Dr. Abdul Mua'ti explaining about keris collection at Heritage Museum


SERDANG February 10 (UPM) - "It is unfortunate if today’syounger generation, do not want to study and know about the significance of the keris that is strongly associated with the formation of the Malay civilisation... and when we learn its story, we would understand the wisdom of the people in the olden days".

Said the Faculty of Modern Languages ​​and Communication Universiti Putra Malaysia (UPM) Dean, Assoc. Prof. Dr. Abdul Mua'ti@Zamri Ahmad about the Malay weapon, known for its various purposes back in the days and is also commonly revered as the symbol of the Malay rulers and sovereignty.

At UPM Heritage Museum alone, there are over 30 diverse collections of keris and other traditional weapons, used by the Malay community in the past, are put on display for public viewing.



Among them are Keris Tok Chu, Tajung, Coteng, Debek, Beko, Sepukal, Alang or keris that signifies power,also keris selit, used for adornment.

He said, the enthusiasm for this weapon should be nurtured among the younger generation, including higher education institution students, so that the love will not vanish as time goes by, especially when the number of empu (keris blacksmith) is decreasing dramatically today.

He said, empu are those who master the complete craftsmanship of the keris-making, only a few of them are still around today and can be found in Kelantan, Perlis, Perak, Melaka, Pahang and Penang.

Meanwhile, those who are specialised only in forging the blade are called pandai besi, the ones who are skilled with the sheath-making are called tukang sarung and experts in carving the hilt are called tukang hulu.

"There are some people, especially among youngsters, who are afraid of the keris because they believe there are 'spirits' live in them, but the truth is, there are none... it is just absurd to fear the keris.


Keris gallery at Heritage Museum


"’Spirits’ live everywhere, we should not be afraid of them because they are God's creatures too, in fact, humans are the best of creation," he said in an interview.

Unfortunately, he said, not many young people who want to delve deeper into the ‘secrets of keris’ and know how they are produced.

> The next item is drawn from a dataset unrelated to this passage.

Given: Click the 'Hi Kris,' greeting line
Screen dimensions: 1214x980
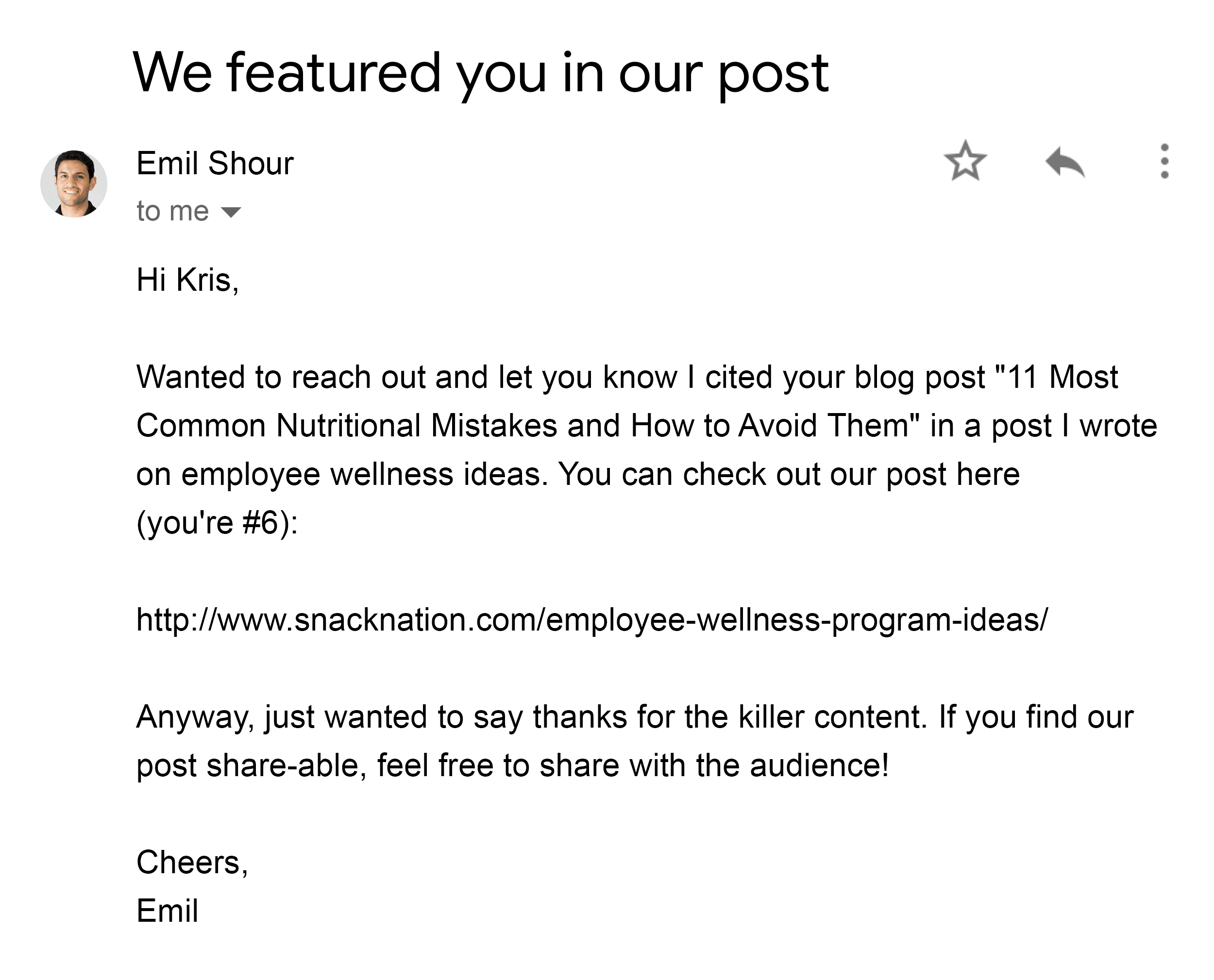Looking at the screenshot, I should 188,280.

Dismal interest among the youngsters to get involved in the keris-making activities is probably derived from the time-consuming period of completing a keris that takes about one month, each would fetch up to RM1,000 and the absence of steady market.

"So, they feel the returns are not worth it compared to the time and money spent in making the keris," he said, adding that not many people collect keris, except collectors who seek fora keris that has historical value.

Dr. Abdul Mua'ti said back in those days, a keris would carry a distinctive identity to its user.

"It is like the identity card... from the hilt, blade, sheath and sampir, to the way it was tucked in, people would know from where the owner came from and his status," he said.


Keris’s lok


The hilt of a Keris pembesar or the keris used by the dignitaries, was skillfully made from ivory, buffalo and rhinoceros horn, even from elephant or whale tooth.

For the pendekar or warriors, they usually carried straight or short wave-bladed keris, which were easier to wield in a fight.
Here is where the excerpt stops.